A lot of readers appreciated the recent Netflix column on strategies for finding content on the site. But they still had questions and comments and wrote in with their own suggestions about what to watch. Keep it coming.
Q: I've been following your articles about cord-cutting, as I'm getting close to doing that myself.
You mentioned the "instant queue" in your Netflix article --which sounded GREAT to me, because I HATE the Netflix interface. However, you set me up, Barry. There is no instant queue in Canada!
Once again, the Canadian version of Netflix is a poor stepchild to the U.S. version.
Keith MacKechnie, via email
The instant queue is the ability through Netflix to create and save a list of titles for later viewing. Keith pointed out he could not enable the queue on his Xbox 360, Windows PC, or iPad mini.
He also could not find it on a Roku he set up for a friend. I also don't have it on my Xbox, but do have it on Windows 8, the PlayStation 3, the most recent version of Android and Windows Phone. I've read of similar confusion online for other users, but I couldn't tell you why the queue works for some and not for others. You might have to write down what you want to watch the old fashioned way.
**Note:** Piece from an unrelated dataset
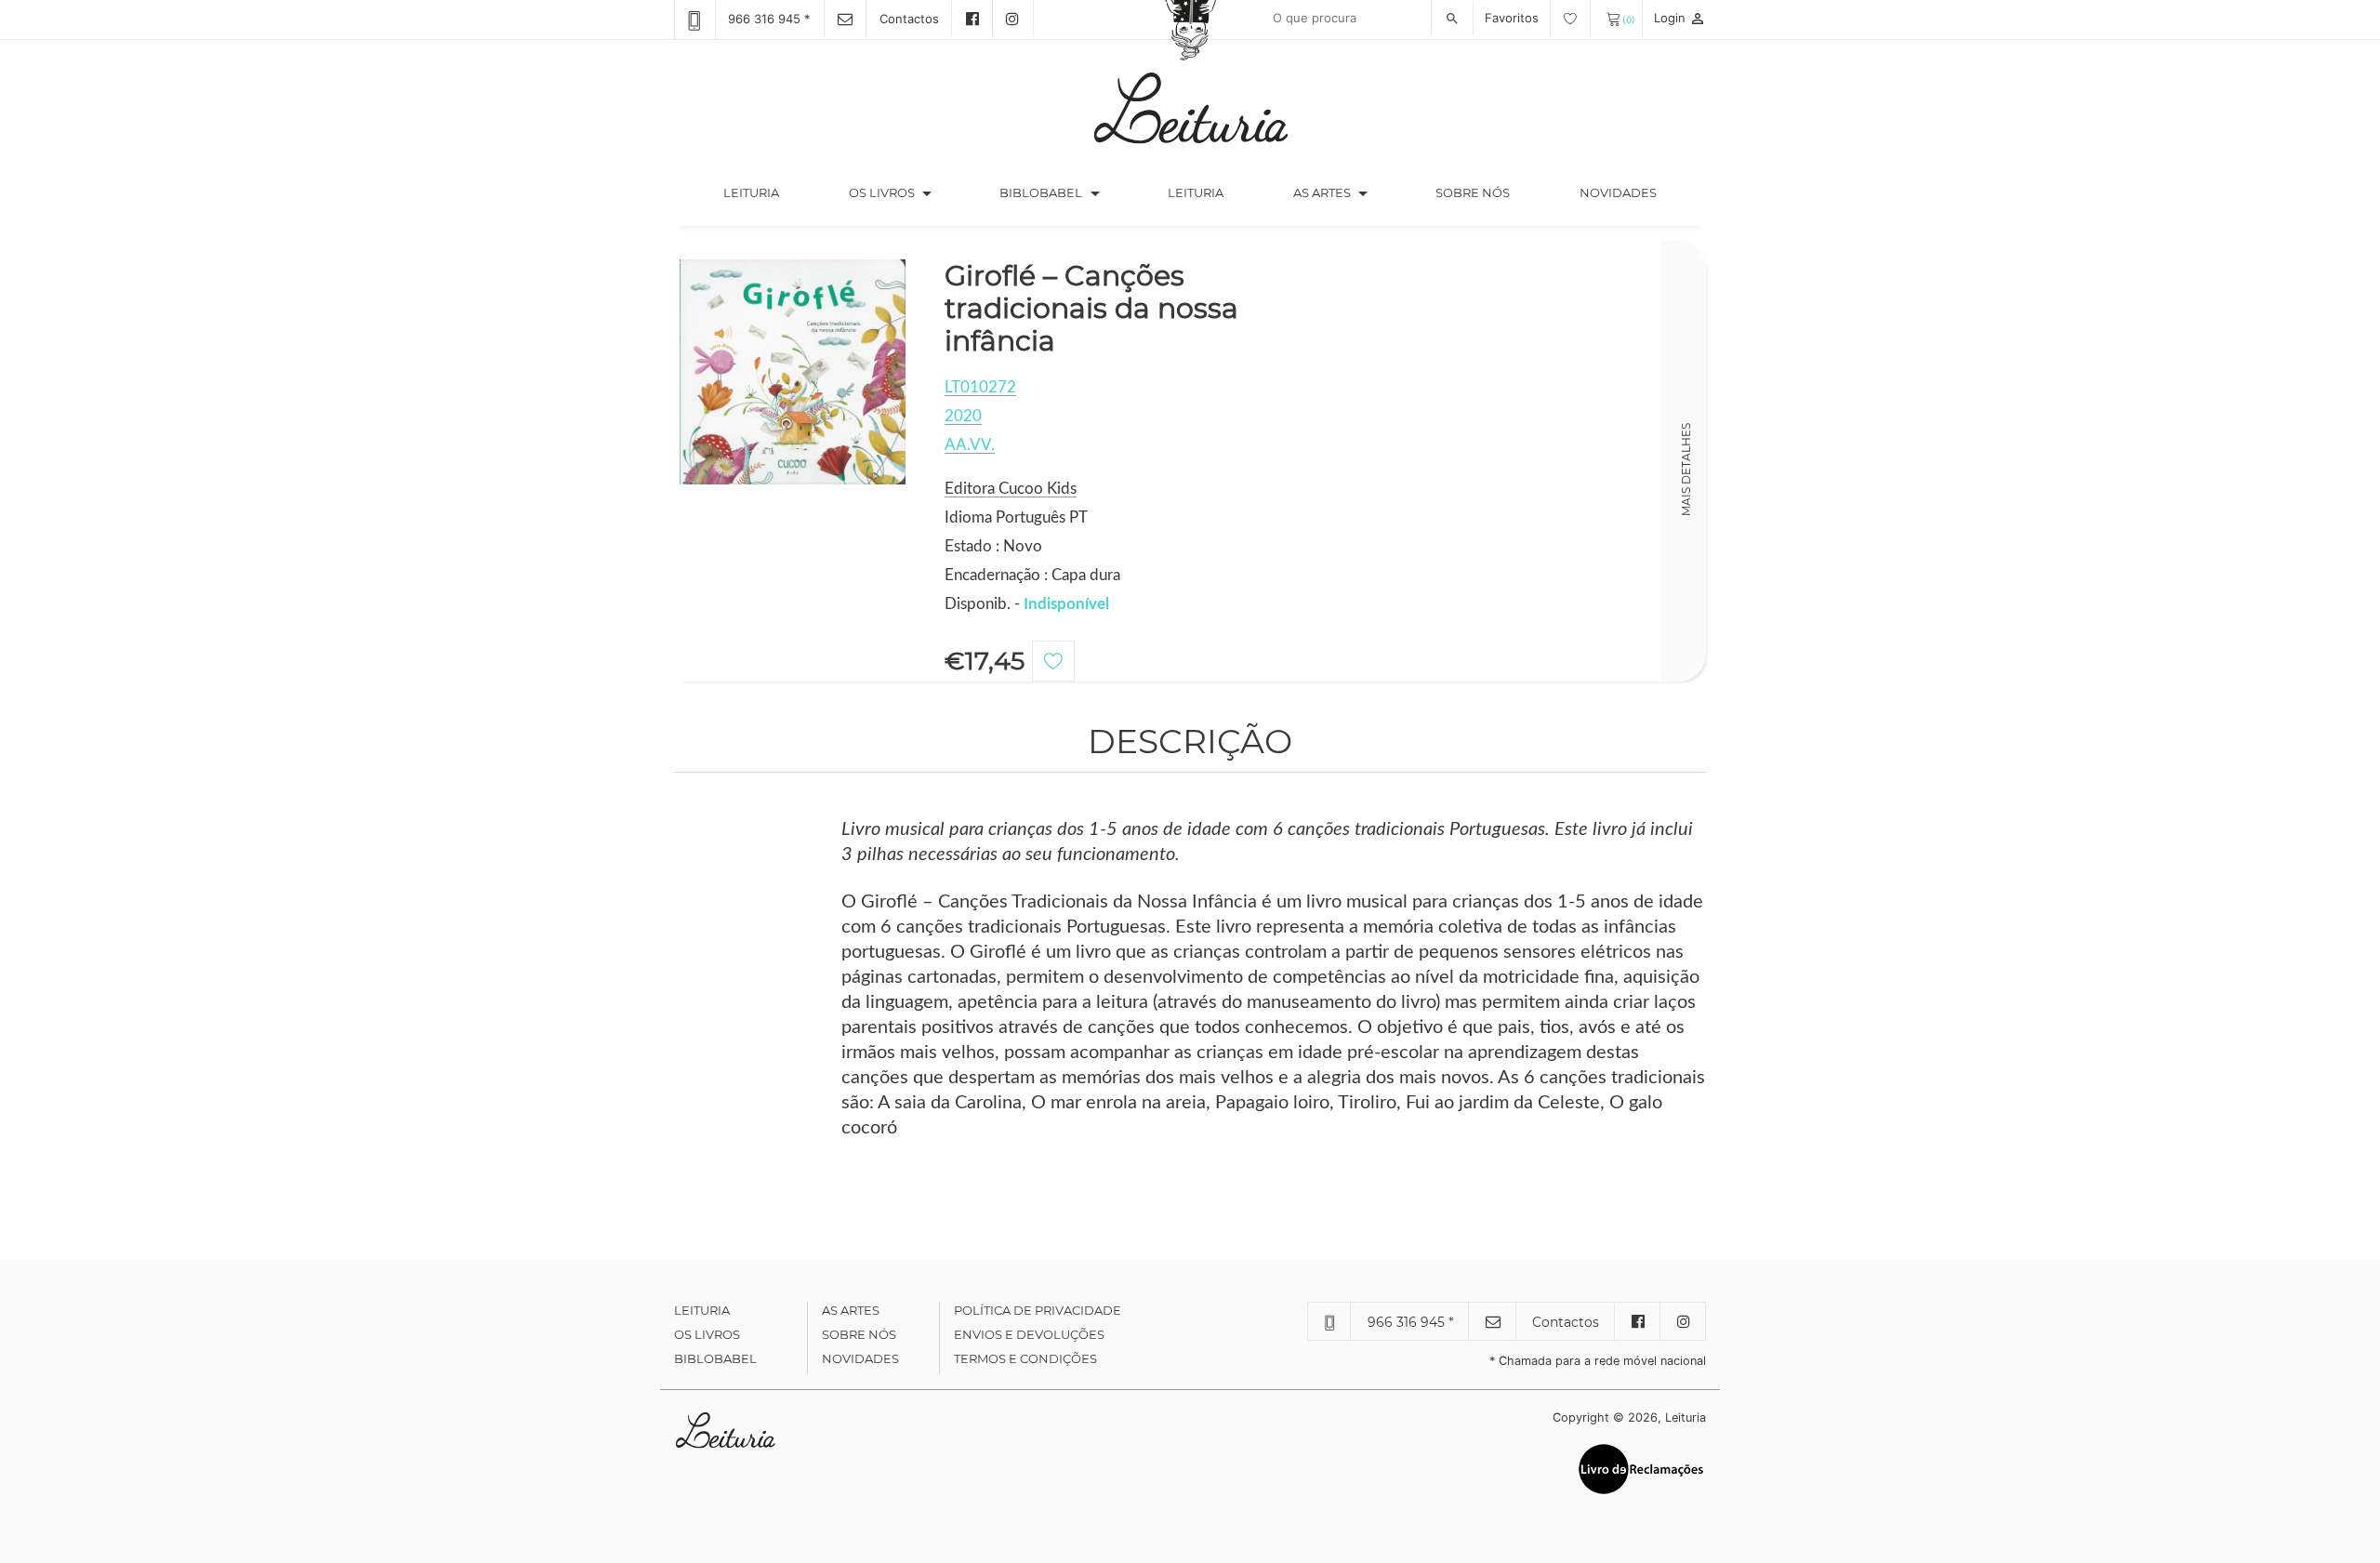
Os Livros (707, 1334)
Q: I am curious how a streaming video system would work on my laptop equipped with wifi. There are some issues with delayed sound on some movies, so I tried it directly on my wired computer. No problem there. I have a 15Mbs connection with Telus but I was notified that the download limit will be 150 GB per month, starting this month.
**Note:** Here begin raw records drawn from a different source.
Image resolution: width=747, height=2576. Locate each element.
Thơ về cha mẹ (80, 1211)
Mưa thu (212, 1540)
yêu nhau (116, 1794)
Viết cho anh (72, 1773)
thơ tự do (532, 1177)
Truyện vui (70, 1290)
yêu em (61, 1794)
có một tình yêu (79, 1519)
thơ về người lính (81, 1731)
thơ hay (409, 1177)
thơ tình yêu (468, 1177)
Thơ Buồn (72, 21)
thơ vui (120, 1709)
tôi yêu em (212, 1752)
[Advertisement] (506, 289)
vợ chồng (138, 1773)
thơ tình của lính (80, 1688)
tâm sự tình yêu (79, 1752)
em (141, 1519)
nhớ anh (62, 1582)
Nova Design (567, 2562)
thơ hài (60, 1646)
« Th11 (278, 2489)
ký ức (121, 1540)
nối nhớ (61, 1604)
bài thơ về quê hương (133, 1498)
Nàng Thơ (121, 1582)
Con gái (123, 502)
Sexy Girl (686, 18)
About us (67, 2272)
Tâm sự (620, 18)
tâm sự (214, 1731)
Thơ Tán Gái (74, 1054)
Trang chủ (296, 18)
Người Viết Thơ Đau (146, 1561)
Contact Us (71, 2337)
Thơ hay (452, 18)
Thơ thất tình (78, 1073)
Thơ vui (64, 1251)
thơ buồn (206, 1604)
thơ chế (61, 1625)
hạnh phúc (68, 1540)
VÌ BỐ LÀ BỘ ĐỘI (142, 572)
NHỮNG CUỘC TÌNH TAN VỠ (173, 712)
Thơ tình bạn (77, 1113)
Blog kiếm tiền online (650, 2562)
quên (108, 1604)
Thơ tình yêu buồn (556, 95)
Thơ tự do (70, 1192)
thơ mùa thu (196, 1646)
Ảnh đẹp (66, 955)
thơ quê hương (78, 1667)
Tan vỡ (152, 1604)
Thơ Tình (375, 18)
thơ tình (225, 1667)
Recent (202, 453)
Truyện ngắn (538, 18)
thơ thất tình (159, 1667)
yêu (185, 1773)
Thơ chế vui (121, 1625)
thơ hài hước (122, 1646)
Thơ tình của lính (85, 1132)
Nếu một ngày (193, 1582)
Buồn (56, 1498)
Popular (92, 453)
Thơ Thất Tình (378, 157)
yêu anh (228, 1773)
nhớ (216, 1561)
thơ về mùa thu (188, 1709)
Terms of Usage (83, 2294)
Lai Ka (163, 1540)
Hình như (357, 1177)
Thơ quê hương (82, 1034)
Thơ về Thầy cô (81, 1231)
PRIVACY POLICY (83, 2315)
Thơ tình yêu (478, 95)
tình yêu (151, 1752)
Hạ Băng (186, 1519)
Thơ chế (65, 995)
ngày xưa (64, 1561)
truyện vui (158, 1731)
I have watched two movies so far which I recommend: 1) Water for Elephants; 2) Mission Impossible: Ghost Patrol - both very watchable movies.
Mike Stichnoth, via email
Your letter nicely raises a couple of issues to be aware of. First, a direct wired connection always works better than a wireless signal, especially for video streaming services like Netflix. A direct connection is faster and more reliable compared to wireless, which is subject to interference from all the other radio signals, including microwaves, cordless phones and baby monitors, that are a part of modern life. If you live in an apartment building, the wifi signals of your neighbours could also affect yours.
Second, video streaming is one of the most data intensive activities you can do online. Netflix estimates one hour of its "best quality" streaming eats up one GB of data per hour and more than twice that for its top high definition stream. Watching a two-hour movie can eat up two to five GB of data, so you should be mindful of how much you watch, especially with multiple family members who might be heavy screentime users. Fortunately, Netflix allows you to set the quality of streaming to limit data usage, and Telus can tell you how much you've used.
Q: I have had Netflix for over a year, and have been frustrated by not knowing what is good to watch, and I wonder how many more of your readers have the same problem. Your suggestions were of interest, and I will now be watching What's new on Netflix Canada regularly.
Good ones (oldies) that I can recommend are: True Grit, Crazy Heart, A Serious Man, Mona Lisa Smile, Winter's Bone, Notebook, Fargo, Sleeping with the Enemy, Top Gear, and Original Sin.
Gary Grais, via email
Those are excellent suggestions and I have one to add to close this column: House of Cards. An original TV series commissioned by Netflix and available nowhere else, it's a highly enjoyable tale of revenge, power and sin among the political elite in Washington D.C. It's the most popular title on Netflix right now.
Bary Link is the editor of the Vancouver Courier.